The early distinction between the psalms (God’s word to us) and prayer (our word to God) establishes the fact that prayer is dialog. When we pray, we are in holy conversation with God. Clement of Alexandria defined prayer as “dialog with God.”
Bunge rightly points out that the Psalter includes this sense of dialog, even though God’s word to us (revelation) is primary and our word to God (response) is secondary (p. 44).
Years ago, my view of prayer was radically changed by a little booklet entitled, My Heart, Christ’s Home. Written by Robert Boyd Munger (and still in print today), it is a visual depiction of how a relationship with Christ transforms our lives.
One aspect of the transformation is prayer—understood as dialog with God. In Munger’s story, Jesus simply sits on the sofa in the living room of our heart, and daily converses with us, through the pages of Scripture and his commentary upon it. There is no prescribed pattern or required language—just talking, back-and-forth.
Good dialog does not have innumerable prerequisites. It just happens. Dialog doesn’t fade or falter when things are repeated. In fact, repetition is one way that the layers of something are peeled away, allowing deeper meanings to emerge.
Perhaps most of all, dialog is relaxed receptivity on the part of both persons. Amazingly, God is relaxed in our presence, lovingly awaiting whatever we are moved to share. And similarly, we are relaxed in God’s presence, knowing that we do not have to pray in any particular way to attract and hold God’s attention.
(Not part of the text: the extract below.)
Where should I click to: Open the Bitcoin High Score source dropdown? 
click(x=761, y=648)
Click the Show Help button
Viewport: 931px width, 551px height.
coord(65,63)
Over the years, when people of have asked me, “How should I pray?” I simply tell them to start talking. Just let the words begin to flow (e.g. “God I’m tired” or “God I need your help”), and the conversation will move on from there. In time, we may choose to add other things to the prayer time (e.g. liturgy), but nothing that we add will ever supersede the fundamental reality that prayer is dialog.